The accessory protein Vif inactivates cellular cytidine deaminases A3F and A3G (members of the APOBEC3 family) that would otherwise cause extensive incorporation of deoxyuridines into the viral genome, leading to a high mutation rate and destroying key viral functions. Vif recruits A3G and A3F to a cellular ubiquitin protein ligase (E3 ligase) that includes Cullin-5, Ring-box 1 and Elongins B and C, ultimately leading to ubiquitination of A3G and A3F and their destruction by the proteosome.

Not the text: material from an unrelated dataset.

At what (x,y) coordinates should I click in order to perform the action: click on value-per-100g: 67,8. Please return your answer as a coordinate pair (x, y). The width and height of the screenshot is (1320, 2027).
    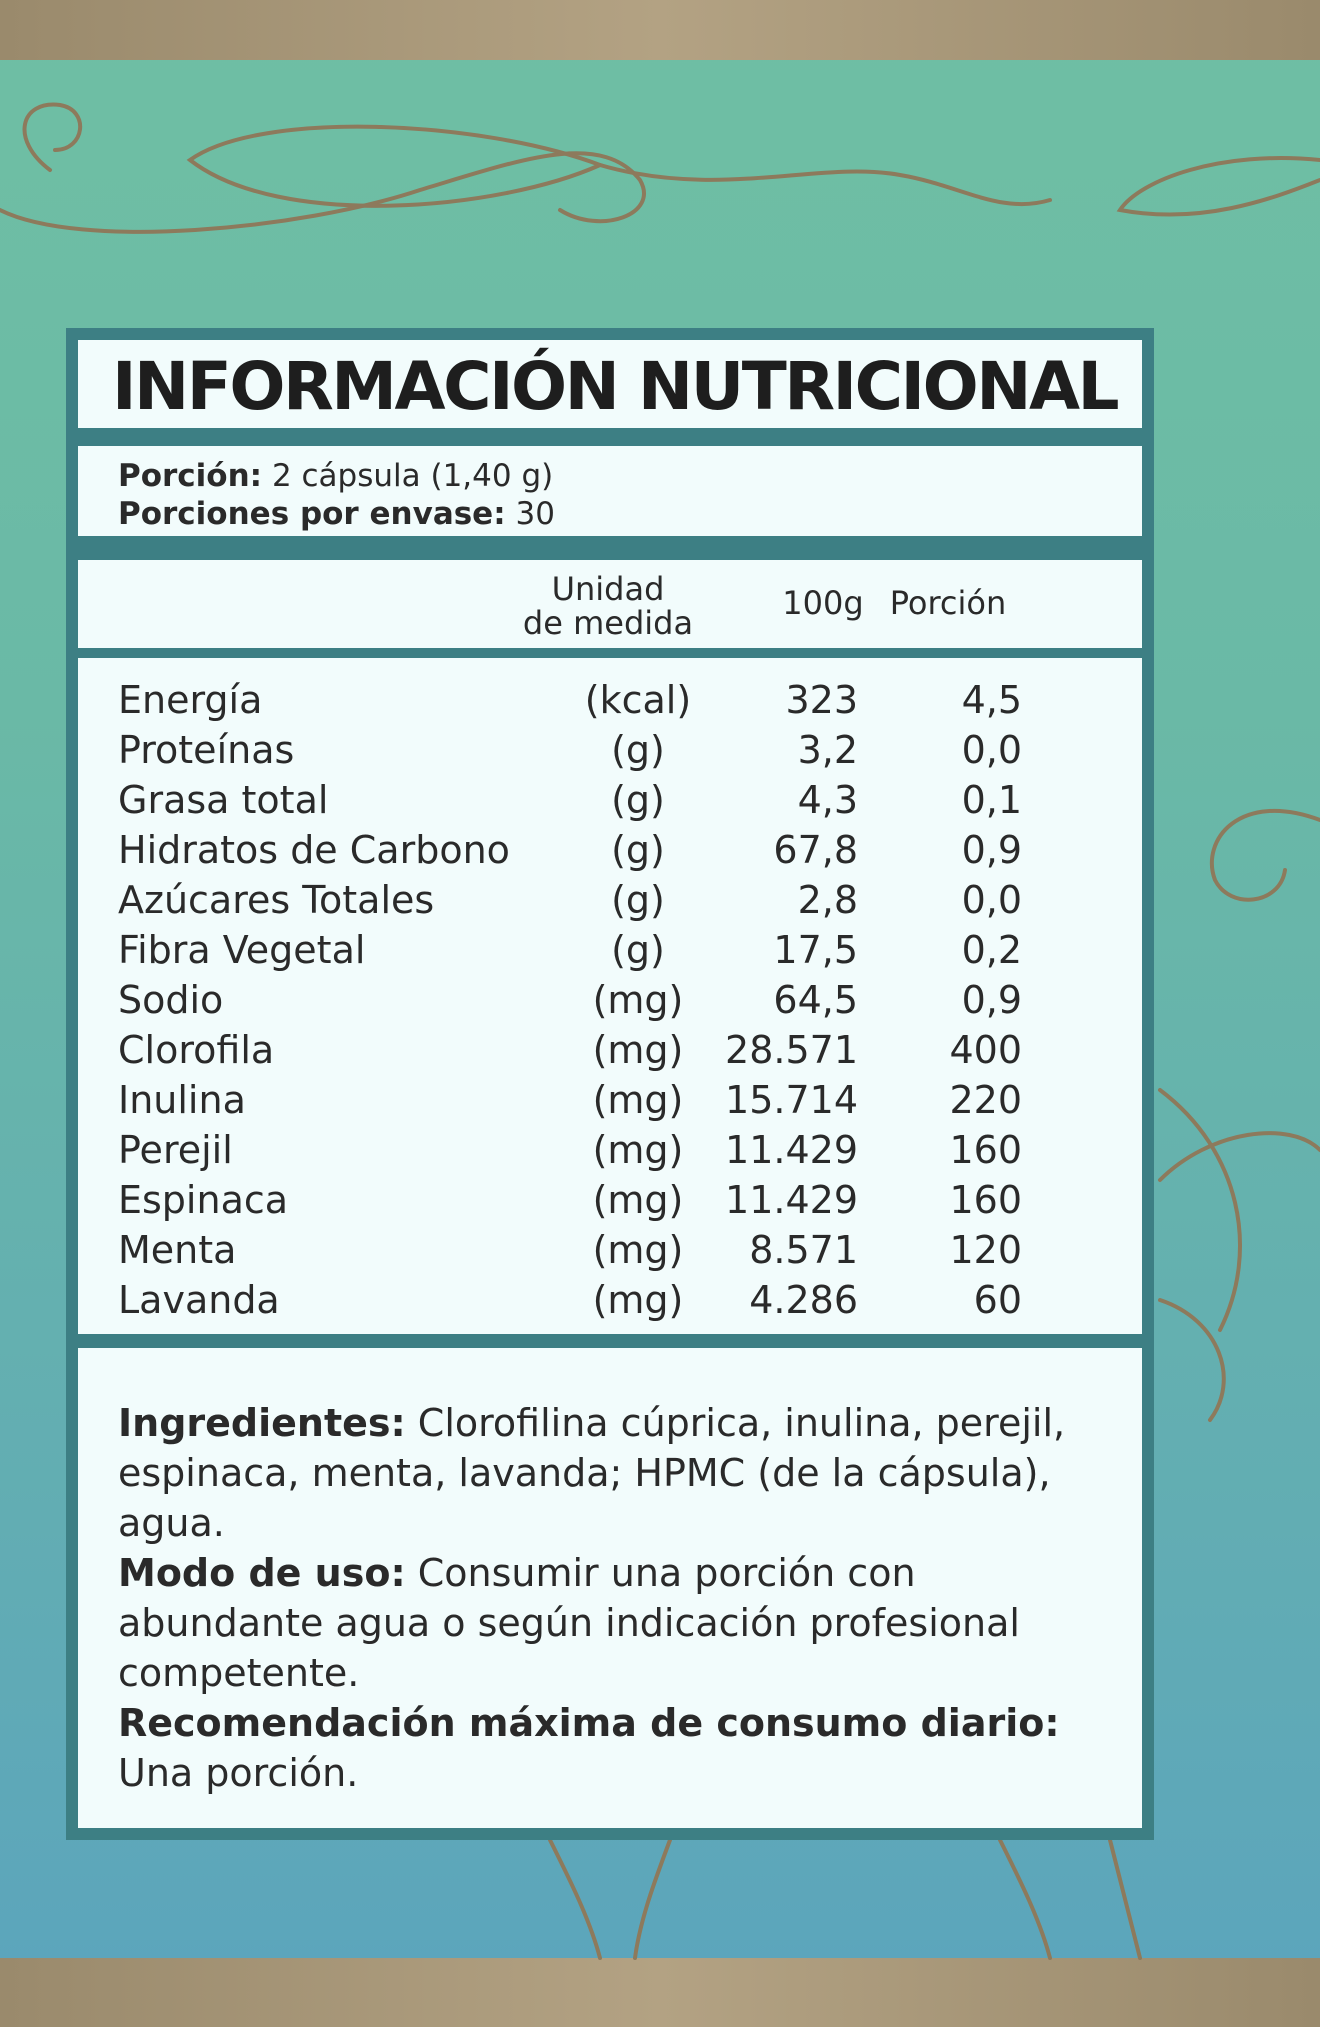
    Looking at the image, I should click on (816, 850).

The HARC Center Vif project, headed by John Gross aims to elucidate the structural nature of Vif-mediated interactions that target APOBEC cytidine deaminases for destruction by the proteasome, as well as to better understand the antiviral activity of the APOBEC proteins themselves.

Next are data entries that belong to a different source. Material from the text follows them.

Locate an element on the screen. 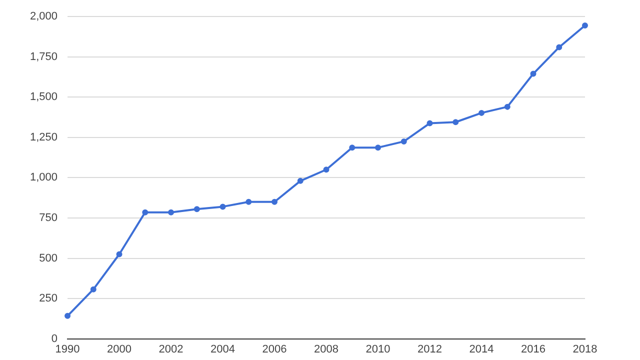  x-tick-label: 2016 is located at coordinates (534, 350).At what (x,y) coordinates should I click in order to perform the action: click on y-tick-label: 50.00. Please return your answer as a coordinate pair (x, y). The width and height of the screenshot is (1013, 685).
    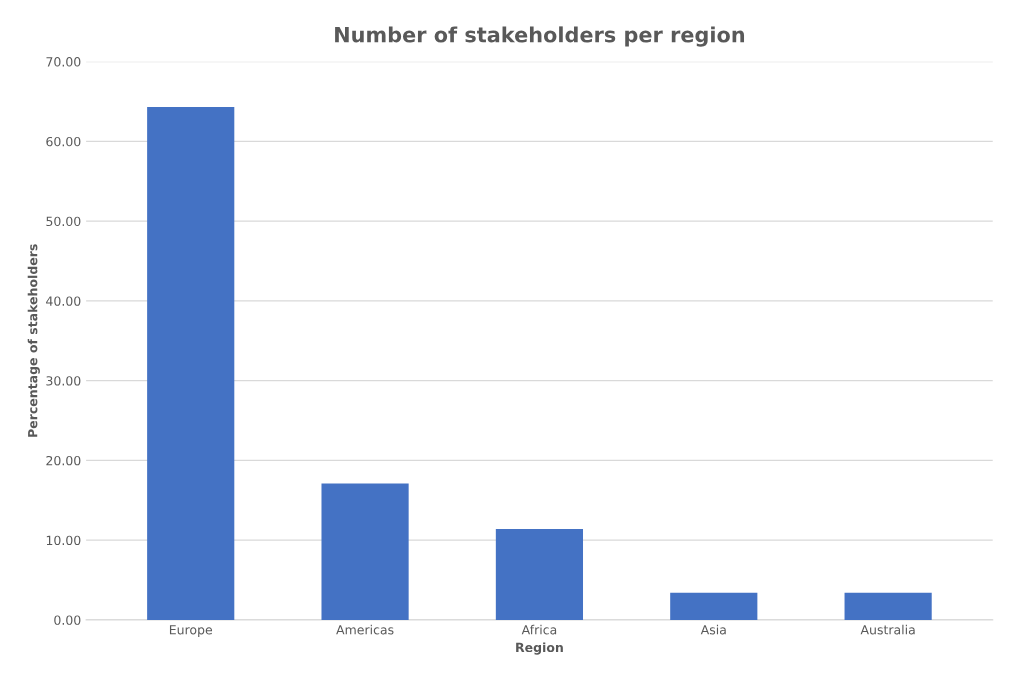
    Looking at the image, I should click on (64, 222).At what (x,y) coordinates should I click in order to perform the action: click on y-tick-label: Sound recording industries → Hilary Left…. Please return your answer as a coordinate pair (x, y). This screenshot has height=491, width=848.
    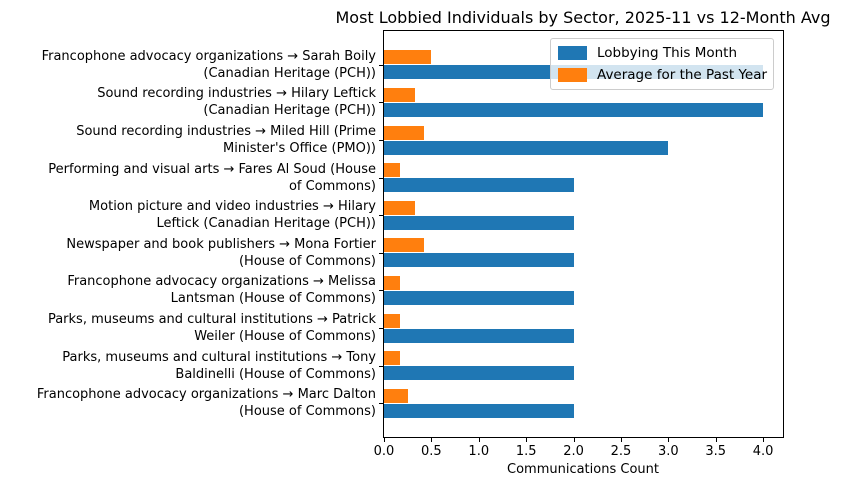
    Looking at the image, I should click on (236, 102). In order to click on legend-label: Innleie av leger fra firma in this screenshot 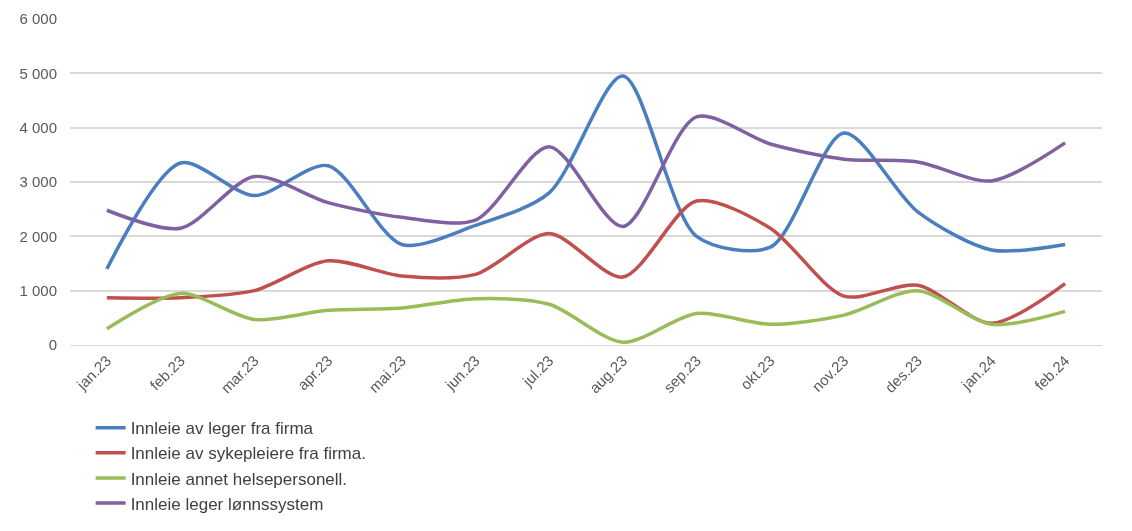, I will do `click(222, 429)`.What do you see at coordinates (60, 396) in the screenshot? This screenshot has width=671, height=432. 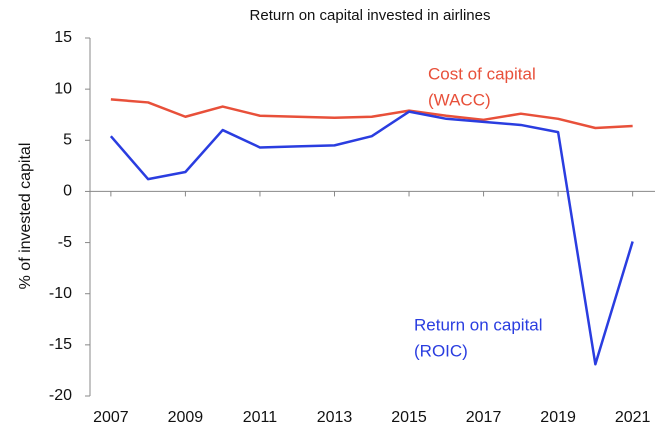 I see `y-tick-label: -20` at bounding box center [60, 396].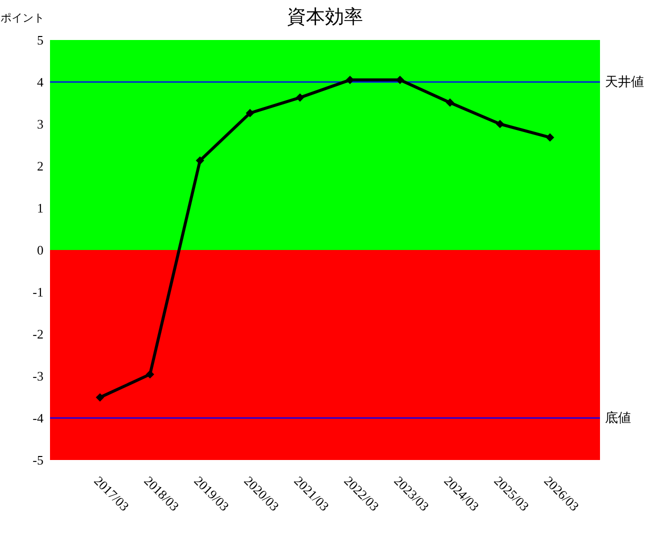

Figure 1. Research in the HARC Center led to the discovery of the transcription factor CBF-β as a key Vif cofactor that stabilizes Vif in Cullin ligase complexes (Figure 1; Jager et al., Nature, 2012). Vif is depicted hijacking cellular CBF-β to the E3 ubiquitin ligase complex required for A3G polyubiquitination and degradation
Vpr is a conserved multi-functional protein that is incorporated into virions and drives early (transport of pre-integration complex) and late (apoptosis) viral life cycle steps. Despite more than 20 years of research, the mechanism by which Vpr accelerates virus replication is not well understood. A wide range of molecular functions has been ascribed to Vpr, including roles in G2 cell cycle arrest and pre-integration complexes, perhaps reflecting a multi-purpose adaptor protein. The HARC Proteomics/Genomics Core has compiled the most extensive Vpr-host interaction data set described to date. Encouragingly, these novel interactions reveal host complexes and partners functionally linked with many Vpr activities. By evaluating the functional significance and ability to form structured complexes, the Vpr project, headed by Charles Craik, will develop and test new hypotheses about Vpr-host interactions.

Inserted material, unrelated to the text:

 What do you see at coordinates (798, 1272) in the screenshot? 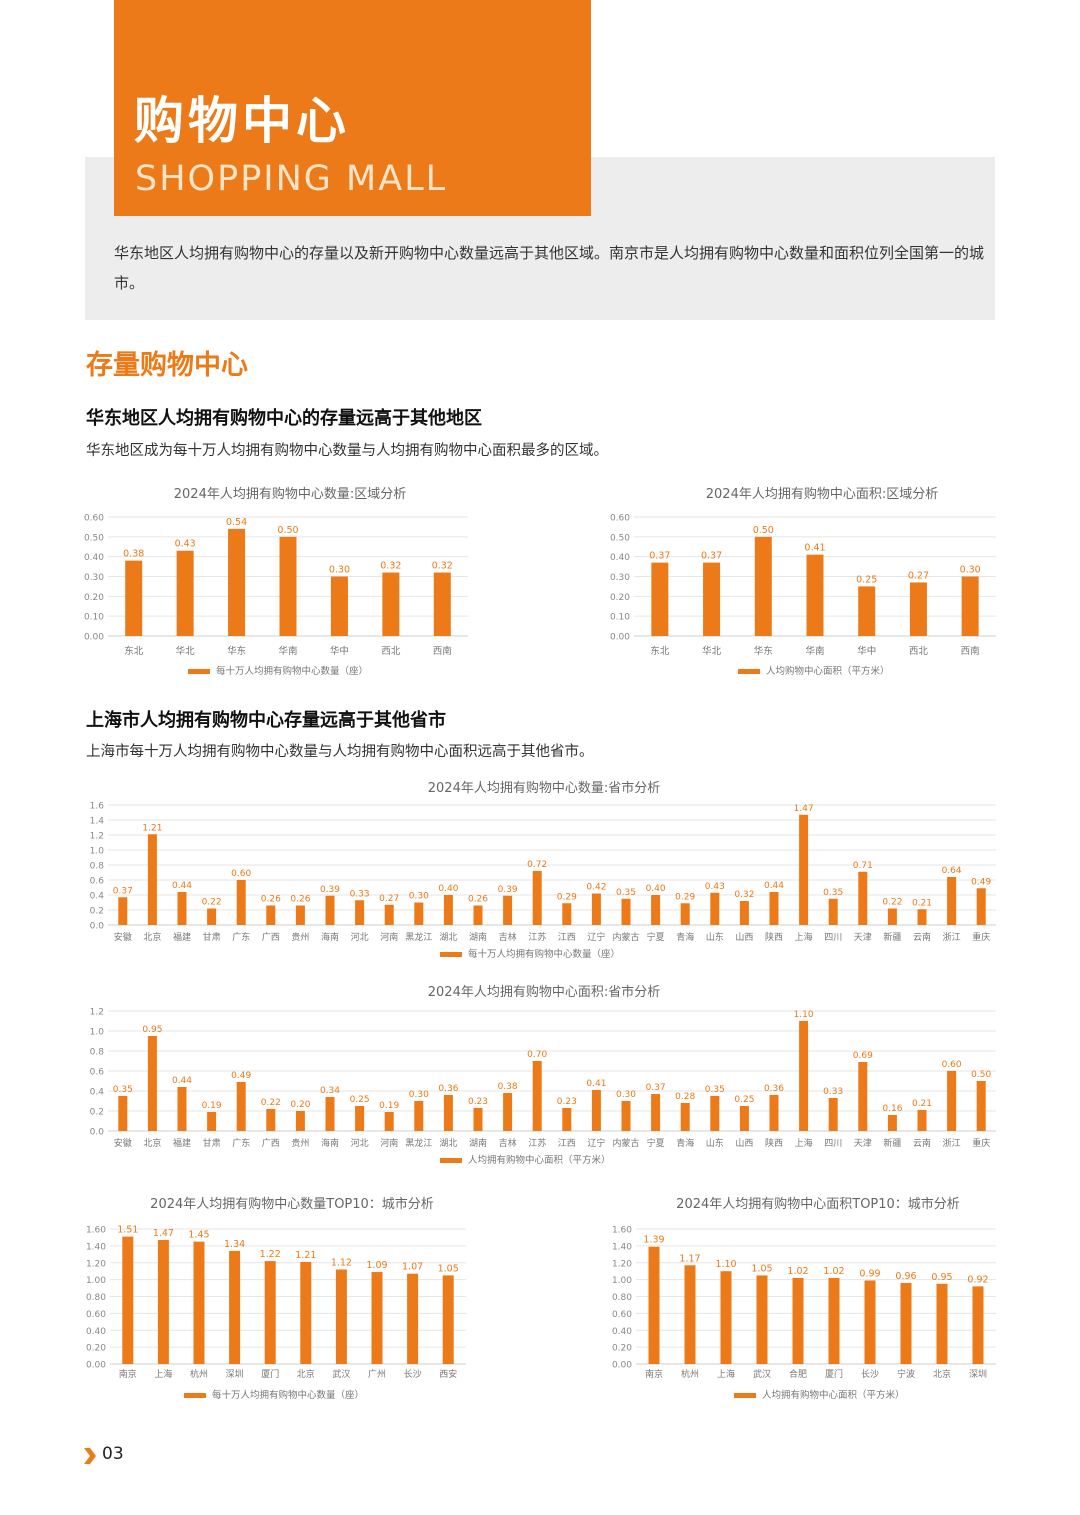
I see `data-label: 1.02` at bounding box center [798, 1272].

HIV-1 Protease (PR) processes the viral Gag and GagPol polyproteins during virion maturation, but its role in affecting host functions is unclear. In vitro, PR cleaves several mammalian proteins, but it is not known if cleavage occurs during HIV infection or how much active enzyme exists in host cells during the viral life cycle. The HARC Center Proteomics/Genomics Core uncovered novel host proteins that interact with an inactive version of PR, including proteins involved in immune responses, splicing, translation, cell growth, and apoptosis. The PR project, headed by Charles Craik, aims to perform structural studies of such PR-host complexes, which will be the first of PR with a macromolecular substrate, providing new knowledge on substrate recognition. Analyses of the roles of potential host PR substrates in HIV replication have the potential to establish new paradigms for PR function, link PR to the roles of Vif, Vpu, and Vpr, and define the structures of novel PR-host complexes.